BEGIN

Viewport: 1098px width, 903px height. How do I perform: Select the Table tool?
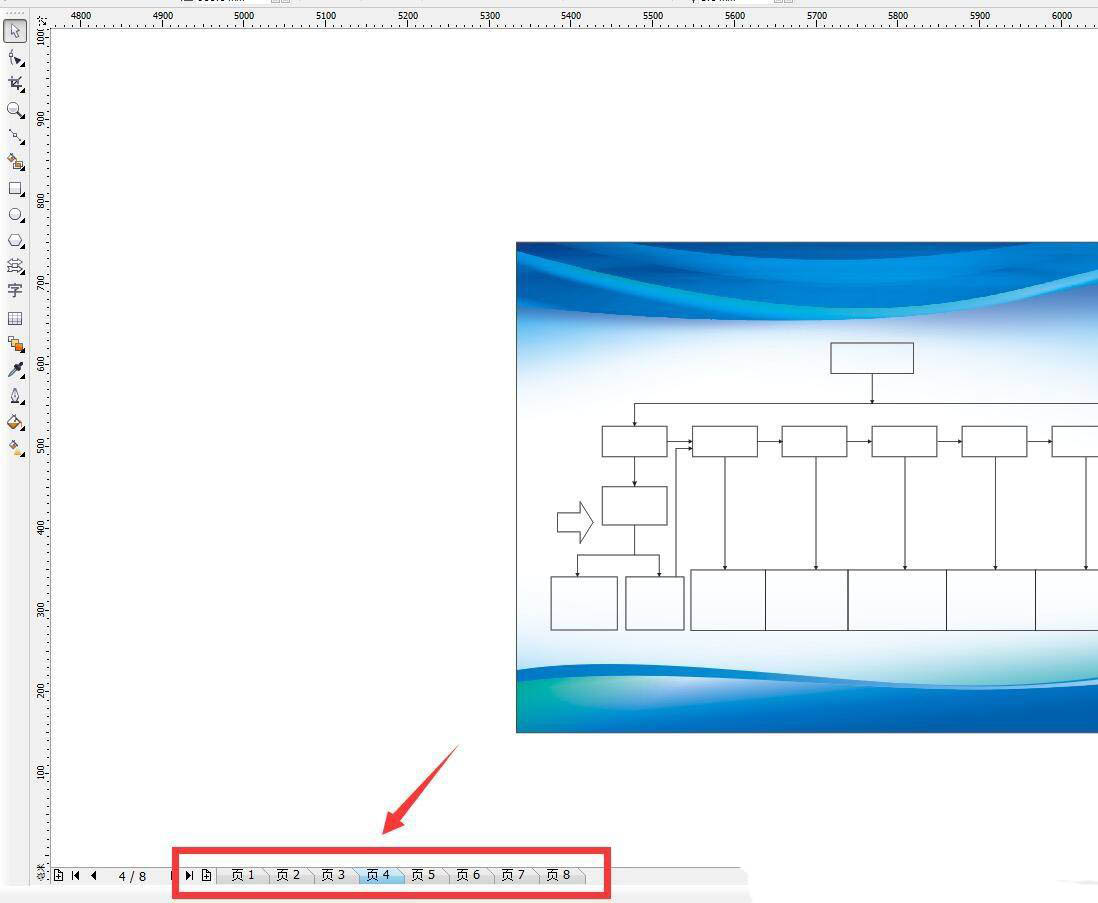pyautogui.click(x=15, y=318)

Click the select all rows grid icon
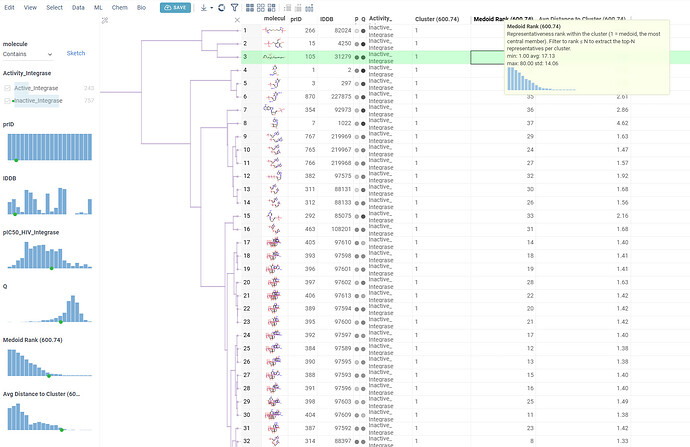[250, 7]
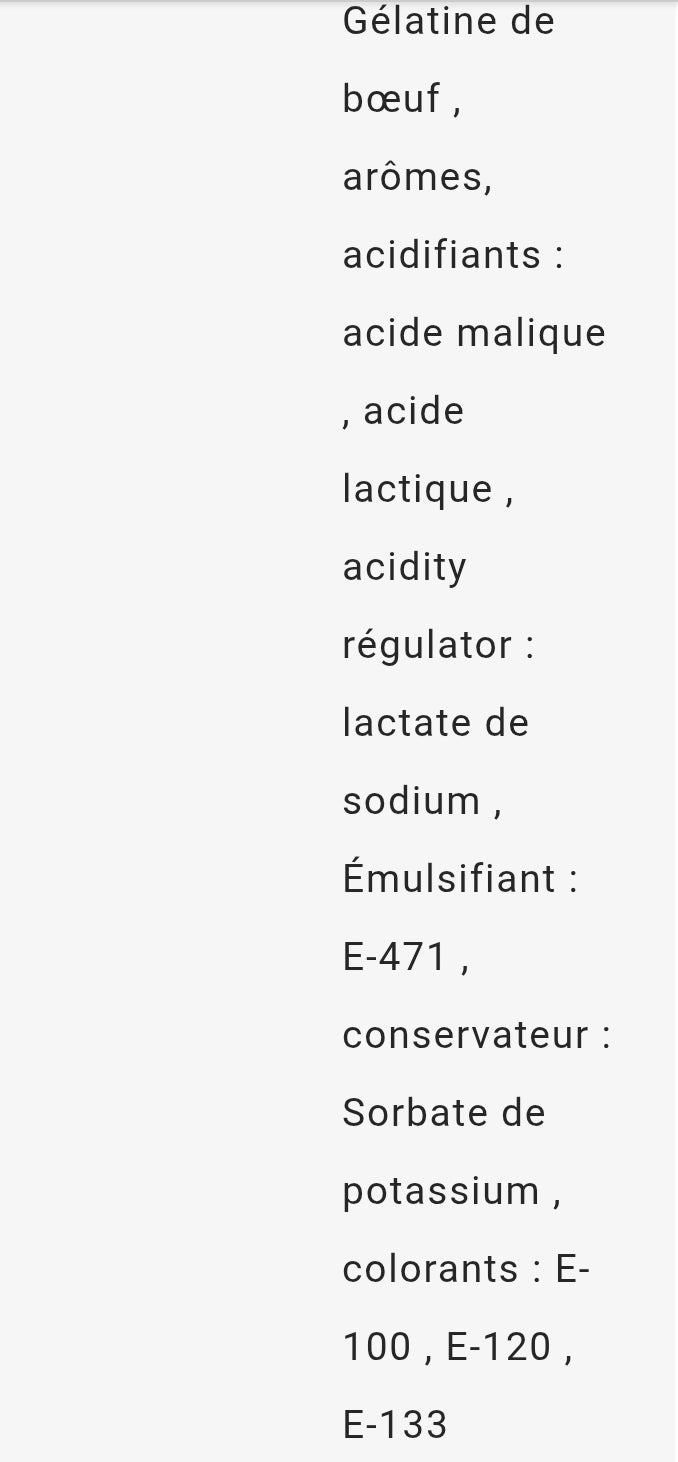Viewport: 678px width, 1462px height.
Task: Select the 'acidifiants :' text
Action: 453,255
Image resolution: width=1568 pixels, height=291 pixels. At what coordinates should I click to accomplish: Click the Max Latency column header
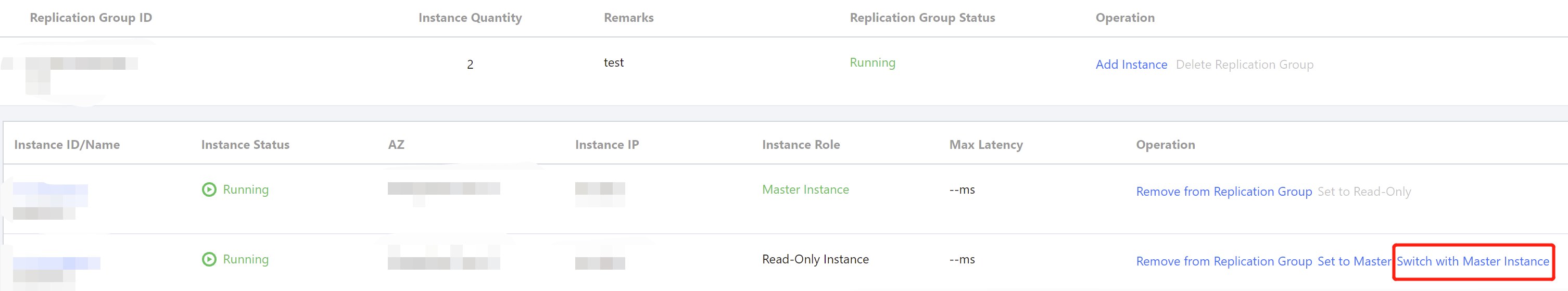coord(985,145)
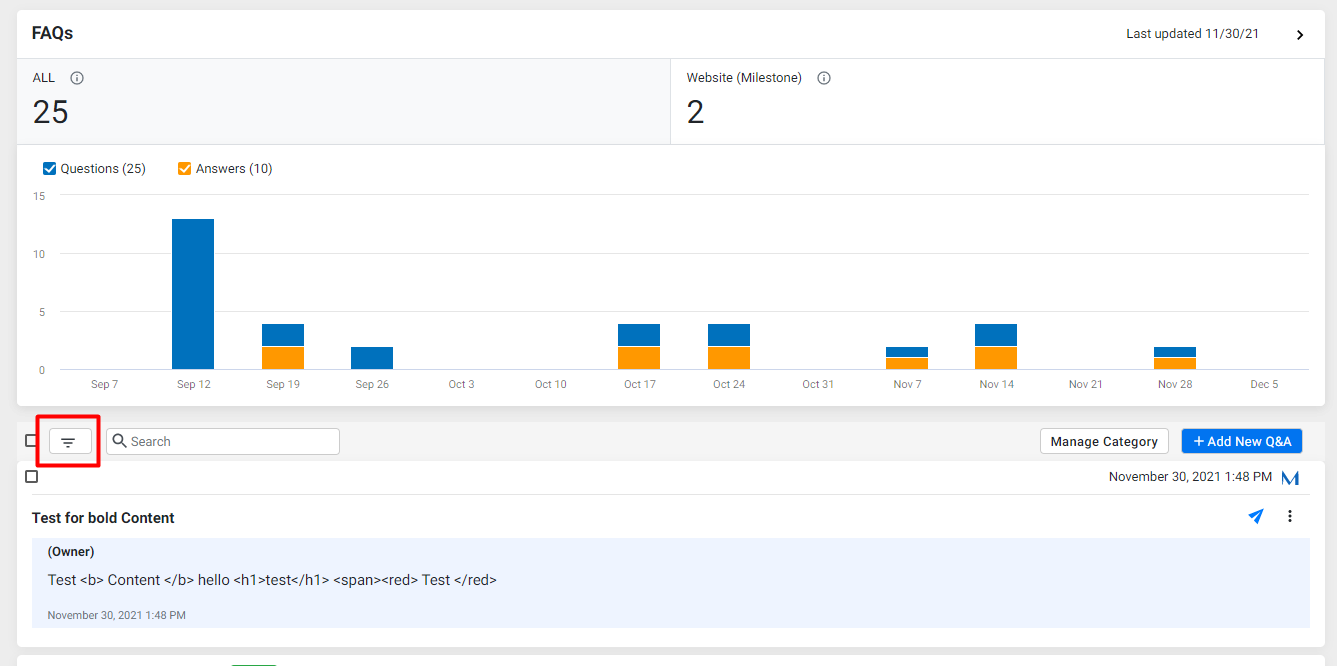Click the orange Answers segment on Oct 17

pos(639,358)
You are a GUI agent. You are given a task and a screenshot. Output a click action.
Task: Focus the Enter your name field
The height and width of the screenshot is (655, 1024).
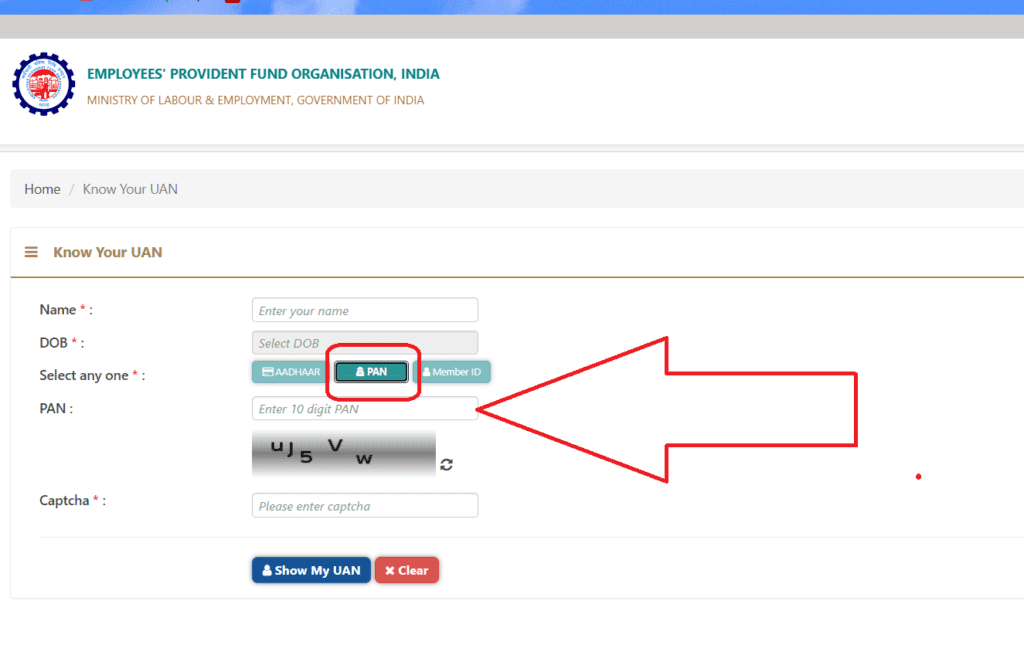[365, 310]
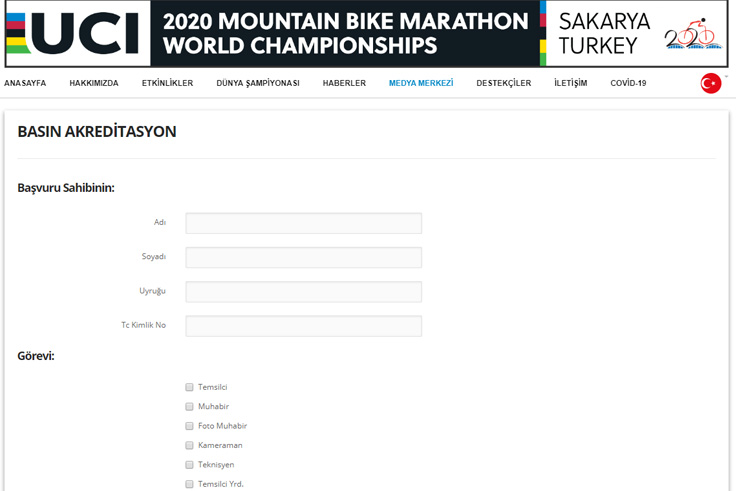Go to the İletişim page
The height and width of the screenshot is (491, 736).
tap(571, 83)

END

### [REQUIREMENT]
Only the lines from the one with "Task: Focus the Enter your name field" through the end of the listing should be transcribed, exactly and without pictures.

### [ANSWER FOR THIS EXERCISE]
Task: Focus the Enter your name field
The height and width of the screenshot is (655, 1024).
[365, 310]
Go to the İletişim page
The height and width of the screenshot is (491, 736).
tap(571, 83)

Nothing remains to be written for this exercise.